Short problem —
Reproduce the rows below word for word, every one of them, in their original order.

Provided entries —
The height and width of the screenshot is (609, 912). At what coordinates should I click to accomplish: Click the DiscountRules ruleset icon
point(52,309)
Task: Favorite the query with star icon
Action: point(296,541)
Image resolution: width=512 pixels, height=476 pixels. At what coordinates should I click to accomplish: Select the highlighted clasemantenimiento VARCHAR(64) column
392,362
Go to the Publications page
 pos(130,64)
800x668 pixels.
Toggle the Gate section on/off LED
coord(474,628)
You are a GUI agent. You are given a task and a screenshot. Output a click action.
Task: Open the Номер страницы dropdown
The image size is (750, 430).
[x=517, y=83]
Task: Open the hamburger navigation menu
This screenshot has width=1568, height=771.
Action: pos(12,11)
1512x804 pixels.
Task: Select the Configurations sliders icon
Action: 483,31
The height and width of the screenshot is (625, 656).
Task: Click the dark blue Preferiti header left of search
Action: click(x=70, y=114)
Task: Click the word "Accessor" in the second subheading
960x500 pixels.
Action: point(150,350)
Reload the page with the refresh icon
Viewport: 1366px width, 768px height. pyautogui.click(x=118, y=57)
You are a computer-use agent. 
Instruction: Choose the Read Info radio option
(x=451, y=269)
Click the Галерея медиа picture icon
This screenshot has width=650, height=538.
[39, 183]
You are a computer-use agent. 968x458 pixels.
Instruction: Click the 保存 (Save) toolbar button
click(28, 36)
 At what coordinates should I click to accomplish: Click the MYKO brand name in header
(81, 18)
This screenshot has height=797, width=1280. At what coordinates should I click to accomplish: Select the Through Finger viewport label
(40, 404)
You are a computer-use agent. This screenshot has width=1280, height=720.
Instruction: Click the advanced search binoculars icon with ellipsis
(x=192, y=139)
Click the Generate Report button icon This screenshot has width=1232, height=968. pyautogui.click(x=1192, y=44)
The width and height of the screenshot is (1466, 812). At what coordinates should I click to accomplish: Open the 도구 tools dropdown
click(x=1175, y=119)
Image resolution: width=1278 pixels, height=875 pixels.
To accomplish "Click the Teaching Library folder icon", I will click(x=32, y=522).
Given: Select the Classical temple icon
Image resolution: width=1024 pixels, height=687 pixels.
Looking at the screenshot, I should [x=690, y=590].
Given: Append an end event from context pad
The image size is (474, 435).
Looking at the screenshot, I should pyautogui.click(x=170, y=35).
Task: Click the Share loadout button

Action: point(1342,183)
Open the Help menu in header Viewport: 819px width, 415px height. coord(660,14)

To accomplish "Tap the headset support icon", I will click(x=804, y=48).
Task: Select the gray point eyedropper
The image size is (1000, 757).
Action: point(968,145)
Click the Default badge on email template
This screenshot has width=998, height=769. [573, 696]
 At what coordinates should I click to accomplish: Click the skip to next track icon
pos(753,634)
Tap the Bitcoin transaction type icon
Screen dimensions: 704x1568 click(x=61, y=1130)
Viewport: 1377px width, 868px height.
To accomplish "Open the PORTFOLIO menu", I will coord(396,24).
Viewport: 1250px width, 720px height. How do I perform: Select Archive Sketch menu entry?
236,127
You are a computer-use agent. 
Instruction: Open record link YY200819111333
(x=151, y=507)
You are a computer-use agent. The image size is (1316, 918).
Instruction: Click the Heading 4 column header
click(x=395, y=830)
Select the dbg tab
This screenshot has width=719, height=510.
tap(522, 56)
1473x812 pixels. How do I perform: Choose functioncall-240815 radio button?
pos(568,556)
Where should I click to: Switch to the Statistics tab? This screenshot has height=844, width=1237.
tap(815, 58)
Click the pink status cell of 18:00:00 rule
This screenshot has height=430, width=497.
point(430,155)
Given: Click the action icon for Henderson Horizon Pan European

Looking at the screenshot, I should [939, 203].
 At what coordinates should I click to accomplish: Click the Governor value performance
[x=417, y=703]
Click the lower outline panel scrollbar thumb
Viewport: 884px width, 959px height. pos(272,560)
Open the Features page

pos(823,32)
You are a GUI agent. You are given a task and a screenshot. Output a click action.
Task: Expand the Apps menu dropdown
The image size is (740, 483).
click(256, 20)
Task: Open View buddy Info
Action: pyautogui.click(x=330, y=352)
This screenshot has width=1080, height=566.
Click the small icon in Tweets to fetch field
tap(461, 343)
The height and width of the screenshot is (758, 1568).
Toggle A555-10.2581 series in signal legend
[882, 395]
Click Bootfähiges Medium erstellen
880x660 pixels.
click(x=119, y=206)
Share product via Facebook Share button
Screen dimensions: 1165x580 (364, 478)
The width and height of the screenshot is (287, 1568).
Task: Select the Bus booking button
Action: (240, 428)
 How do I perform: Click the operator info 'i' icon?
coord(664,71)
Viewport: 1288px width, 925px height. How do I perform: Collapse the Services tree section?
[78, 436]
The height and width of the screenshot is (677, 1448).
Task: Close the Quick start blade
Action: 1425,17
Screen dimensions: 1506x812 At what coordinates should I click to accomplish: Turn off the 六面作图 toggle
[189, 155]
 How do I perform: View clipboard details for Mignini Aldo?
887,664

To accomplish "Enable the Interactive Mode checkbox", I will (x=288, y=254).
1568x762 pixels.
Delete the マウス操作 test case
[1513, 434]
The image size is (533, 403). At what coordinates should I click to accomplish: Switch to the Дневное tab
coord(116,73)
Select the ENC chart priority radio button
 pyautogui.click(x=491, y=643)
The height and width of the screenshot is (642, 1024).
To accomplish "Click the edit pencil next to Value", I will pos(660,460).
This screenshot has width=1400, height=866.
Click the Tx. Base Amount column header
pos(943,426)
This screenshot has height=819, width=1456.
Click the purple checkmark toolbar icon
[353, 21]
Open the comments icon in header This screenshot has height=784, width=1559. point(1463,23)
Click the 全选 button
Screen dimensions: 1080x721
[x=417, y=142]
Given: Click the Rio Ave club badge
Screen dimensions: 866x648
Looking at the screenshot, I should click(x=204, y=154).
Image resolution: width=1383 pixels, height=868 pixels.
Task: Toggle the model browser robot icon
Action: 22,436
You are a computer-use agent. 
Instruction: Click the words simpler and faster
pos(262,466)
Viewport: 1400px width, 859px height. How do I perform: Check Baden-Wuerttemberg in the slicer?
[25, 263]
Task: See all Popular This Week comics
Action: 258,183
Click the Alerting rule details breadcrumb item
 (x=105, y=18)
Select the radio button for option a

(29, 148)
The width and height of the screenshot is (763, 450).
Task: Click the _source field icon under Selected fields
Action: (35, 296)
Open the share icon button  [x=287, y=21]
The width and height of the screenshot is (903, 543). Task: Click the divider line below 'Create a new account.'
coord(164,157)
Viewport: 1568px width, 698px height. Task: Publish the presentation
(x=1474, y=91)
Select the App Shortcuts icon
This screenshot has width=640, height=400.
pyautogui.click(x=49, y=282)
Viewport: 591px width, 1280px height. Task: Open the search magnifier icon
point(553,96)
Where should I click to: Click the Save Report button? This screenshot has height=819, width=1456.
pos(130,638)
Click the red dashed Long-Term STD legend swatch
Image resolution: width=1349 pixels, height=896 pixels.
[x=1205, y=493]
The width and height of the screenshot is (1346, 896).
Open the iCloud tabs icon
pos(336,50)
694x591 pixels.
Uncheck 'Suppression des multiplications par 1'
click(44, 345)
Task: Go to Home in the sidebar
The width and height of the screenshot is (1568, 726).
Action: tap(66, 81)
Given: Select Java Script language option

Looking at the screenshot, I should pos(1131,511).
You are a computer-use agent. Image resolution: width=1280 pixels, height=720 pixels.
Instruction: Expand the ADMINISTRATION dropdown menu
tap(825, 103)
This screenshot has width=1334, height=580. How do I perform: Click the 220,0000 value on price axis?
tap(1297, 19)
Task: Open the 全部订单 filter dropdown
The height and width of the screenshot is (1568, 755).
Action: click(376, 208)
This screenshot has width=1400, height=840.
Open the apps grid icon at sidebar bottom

Task result —
The height and width of the screenshot is (609, 912). At what coordinates should I click to accomplish: Click the DiscountRules ruleset icon
point(52,309)
Task: Favorite the query with star icon
Action: point(296,541)
Image resolution: width=512 pixels, height=476 pixels. At what coordinates should I click to accomplish: Select the highlighted clasemantenimiento VARCHAR(64) column
392,362
Go to the Publications page
 pos(130,64)
800x668 pixels.
Toggle the Gate section on/off LED
coord(474,628)
You are a GUI agent. You are given a task and a screenshot. Output a click action.
Task: Open the Номер страницы dropdown
The image size is (750, 430).
[x=517, y=83]
Task: Open the hamburger navigation menu
This screenshot has width=1568, height=771.
Action: pos(12,11)
1512x804 pixels.
Task: Select the Configurations sliders icon
Action: 483,31
The height and width of the screenshot is (625, 656).
Task: Click the dark blue Preferiti header left of search
Action: click(x=70, y=114)
Task: Click the word "Accessor" in the second subheading
960x500 pixels.
Action: point(150,350)
Reload the page with the refresh icon
Viewport: 1366px width, 768px height. pyautogui.click(x=118, y=57)
You are a computer-use agent. 
Instruction: Choose the Read Info radio option
(x=451, y=269)
Click the Галерея медиа picture icon
This screenshot has width=650, height=538.
[39, 183]
You are a computer-use agent. 968x458 pixels.
Instruction: Click the 保存 (Save) toolbar button
click(28, 36)
 At what coordinates should I click to accomplish: Click the MYKO brand name in header
(81, 18)
This screenshot has height=797, width=1280. At what coordinates should I click to accomplish: Select the Through Finger viewport label
(40, 404)
You are a computer-use agent. This screenshot has width=1280, height=720.
Instruction: Click the advanced search binoculars icon with ellipsis
(x=192, y=139)
Click the Generate Report button icon This screenshot has width=1232, height=968. pyautogui.click(x=1192, y=44)
The width and height of the screenshot is (1466, 812). At what coordinates should I click to accomplish: Open the 도구 tools dropdown
click(x=1175, y=119)
Image resolution: width=1278 pixels, height=875 pixels.
To accomplish "Click the Teaching Library folder icon", I will click(x=32, y=522).
Given: Select the Classical temple icon
Image resolution: width=1024 pixels, height=687 pixels.
Looking at the screenshot, I should [x=690, y=590].
Given: Append an end event from context pad
The image size is (474, 435).
Looking at the screenshot, I should pyautogui.click(x=170, y=35).
Task: Click the Share loadout button

Action: point(1342,183)
Open the Help menu in header Viewport: 819px width, 415px height. coord(660,14)

To accomplish "Tap the headset support icon", I will click(x=804, y=48).
Task: Select the gray point eyedropper
The image size is (1000, 757).
Action: point(968,145)
Click the Default badge on email template
This screenshot has width=998, height=769. [573, 696]
 At what coordinates should I click to accomplish: Click the skip to next track icon
pos(753,634)
Tap the Bitcoin transaction type icon
Screen dimensions: 704x1568 click(x=61, y=1130)
Viewport: 1377px width, 868px height.
To accomplish "Open the PORTFOLIO menu", I will coord(396,24).
Viewport: 1250px width, 720px height. How do I perform: Select Archive Sketch menu entry?
236,127
You are a computer-use agent. 
Instruction: Open record link YY200819111333
(x=151, y=507)
You are a computer-use agent. The image size is (1316, 918).
Instruction: Click the Heading 4 column header
click(x=395, y=830)
Select the dbg tab
This screenshot has width=719, height=510.
tap(522, 56)
1473x812 pixels. How do I perform: Choose functioncall-240815 radio button?
pos(568,556)
Where should I click to: Switch to the Statistics tab? This screenshot has height=844, width=1237.
tap(815, 58)
Click the pink status cell of 18:00:00 rule
This screenshot has height=430, width=497.
point(430,155)
Given: Click the action icon for Henderson Horizon Pan European

Looking at the screenshot, I should [939, 203].
 At what coordinates should I click to accomplish: Click the Governor value performance
[x=417, y=703]
Click the lower outline panel scrollbar thumb
Viewport: 884px width, 959px height. pos(272,560)
Open the Features page

pos(823,32)
You are a GUI agent. You are given a task and a screenshot. Output a click action.
Task: Expand the Apps menu dropdown
The image size is (740, 483).
click(256, 20)
Task: Open View buddy Info
Action: pyautogui.click(x=330, y=352)
This screenshot has width=1080, height=566.
Click the small icon in Tweets to fetch field
tap(461, 343)
The height and width of the screenshot is (758, 1568).
Toggle A555-10.2581 series in signal legend
[882, 395]
Click Bootfähiges Medium erstellen
880x660 pixels.
click(x=119, y=206)
Share product via Facebook Share button
Screen dimensions: 1165x580 (364, 478)
The width and height of the screenshot is (287, 1568).
Task: Select the Bus booking button
Action: (240, 428)
 How do I perform: Click the operator info 'i' icon?
coord(664,71)
Viewport: 1288px width, 925px height. How do I perform: Collapse the Services tree section?
[78, 436]
The height and width of the screenshot is (677, 1448).
Task: Close the Quick start blade
Action: 1425,17
Screen dimensions: 1506x812 At what coordinates should I click to accomplish: Turn off the 六面作图 toggle
[189, 155]
 How do I perform: View clipboard details for Mignini Aldo?
887,664

To accomplish "Enable the Interactive Mode checkbox", I will (x=288, y=254).
1568x762 pixels.
Delete the マウス操作 test case
[1513, 434]
The image size is (533, 403). At what coordinates should I click to accomplish: Switch to the Дневное tab
coord(116,73)
Select the ENC chart priority radio button
 pyautogui.click(x=491, y=643)
The height and width of the screenshot is (642, 1024).
To accomplish "Click the edit pencil next to Value", I will pos(660,460).
This screenshot has width=1400, height=866.
Click the Tx. Base Amount column header
pos(943,426)
This screenshot has height=819, width=1456.
Click the purple checkmark toolbar icon
[353, 21]
Open the comments icon in header This screenshot has height=784, width=1559. point(1463,23)
Click the 全选 button
Screen dimensions: 1080x721
[x=417, y=142]
Given: Click the Rio Ave club badge
Screen dimensions: 866x648
Looking at the screenshot, I should click(x=204, y=154).
Image resolution: width=1383 pixels, height=868 pixels.
Task: Toggle the model browser robot icon
Action: 22,436
You are a computer-use agent. 
Instruction: Click the words simpler and faster
pos(262,466)
Viewport: 1400px width, 859px height. How do I perform: Check Baden-Wuerttemberg in the slicer?
[25, 263]
Task: See all Popular This Week comics
Action: 258,183
Click the Alerting rule details breadcrumb item
 (x=105, y=18)
Select the radio button for option a

(29, 148)
The width and height of the screenshot is (763, 450).
Task: Click the _source field icon under Selected fields
Action: (35, 296)
Open the share icon button  [x=287, y=21]
The width and height of the screenshot is (903, 543). Task: Click the divider line below 'Create a new account.'
coord(164,157)
Viewport: 1568px width, 698px height. Task: Publish the presentation
(x=1474, y=91)
Select the App Shortcuts icon
This screenshot has width=640, height=400.
pyautogui.click(x=49, y=282)
Viewport: 591px width, 1280px height. Task: Open the search magnifier icon
point(553,96)
Where should I click to: Click the Save Report button? This screenshot has height=819, width=1456.
pos(130,638)
Click the red dashed Long-Term STD legend swatch
Image resolution: width=1349 pixels, height=896 pixels.
[x=1205, y=493]
The width and height of the screenshot is (1346, 896).
Open the iCloud tabs icon
pos(336,50)
694x591 pixels.
Uncheck 'Suppression des multiplications par 1'
click(44, 345)
Task: Go to Home in the sidebar
The width and height of the screenshot is (1568, 726).
Action: tap(66, 81)
Given: Select Java Script language option

Looking at the screenshot, I should pos(1131,511).
You are a computer-use agent. Image resolution: width=1280 pixels, height=720 pixels.
Instruction: Expand the ADMINISTRATION dropdown menu
tap(825, 103)
This screenshot has width=1334, height=580. How do I perform: Click the 220,0000 value on price axis?
tap(1297, 19)
Task: Open the 全部订单 filter dropdown
The height and width of the screenshot is (1568, 755).
Action: click(376, 208)
This screenshot has width=1400, height=840.
Open the apps grid icon at sidebar bottom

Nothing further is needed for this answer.